------ Given data ------
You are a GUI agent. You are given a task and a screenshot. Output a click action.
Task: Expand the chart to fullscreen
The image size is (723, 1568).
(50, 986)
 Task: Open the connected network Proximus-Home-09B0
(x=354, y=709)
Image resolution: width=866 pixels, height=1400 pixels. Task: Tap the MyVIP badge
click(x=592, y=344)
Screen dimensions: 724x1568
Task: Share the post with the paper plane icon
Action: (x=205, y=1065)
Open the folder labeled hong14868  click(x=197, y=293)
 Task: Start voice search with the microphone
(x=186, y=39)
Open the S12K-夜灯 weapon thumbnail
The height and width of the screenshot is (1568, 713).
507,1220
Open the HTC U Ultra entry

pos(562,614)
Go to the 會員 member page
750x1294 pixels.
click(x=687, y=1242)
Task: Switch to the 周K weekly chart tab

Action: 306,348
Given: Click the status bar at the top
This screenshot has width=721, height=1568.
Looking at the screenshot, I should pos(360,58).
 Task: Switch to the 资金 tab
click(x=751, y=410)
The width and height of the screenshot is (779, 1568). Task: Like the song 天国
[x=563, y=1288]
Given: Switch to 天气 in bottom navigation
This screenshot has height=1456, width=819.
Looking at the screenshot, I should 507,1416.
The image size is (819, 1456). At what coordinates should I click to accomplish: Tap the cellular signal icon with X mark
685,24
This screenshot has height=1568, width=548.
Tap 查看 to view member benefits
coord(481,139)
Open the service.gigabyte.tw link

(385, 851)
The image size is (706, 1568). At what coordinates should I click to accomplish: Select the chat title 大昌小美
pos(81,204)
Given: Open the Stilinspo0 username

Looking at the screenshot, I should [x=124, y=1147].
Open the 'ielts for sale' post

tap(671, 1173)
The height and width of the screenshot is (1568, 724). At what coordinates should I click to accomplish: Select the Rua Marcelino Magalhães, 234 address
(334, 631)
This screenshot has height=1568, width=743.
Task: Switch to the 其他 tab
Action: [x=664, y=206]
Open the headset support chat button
------
▶ [What you are asked to do]
Copy out the material above word for word, starting at the line that contains "Given: Open the Stilinspo0 username" and ending after the line that contains "tap(671, 1173)".

▶ [Output]
Given: Open the Stilinspo0 username

Looking at the screenshot, I should [x=124, y=1147].
Open the 'ielts for sale' post

tap(671, 1173)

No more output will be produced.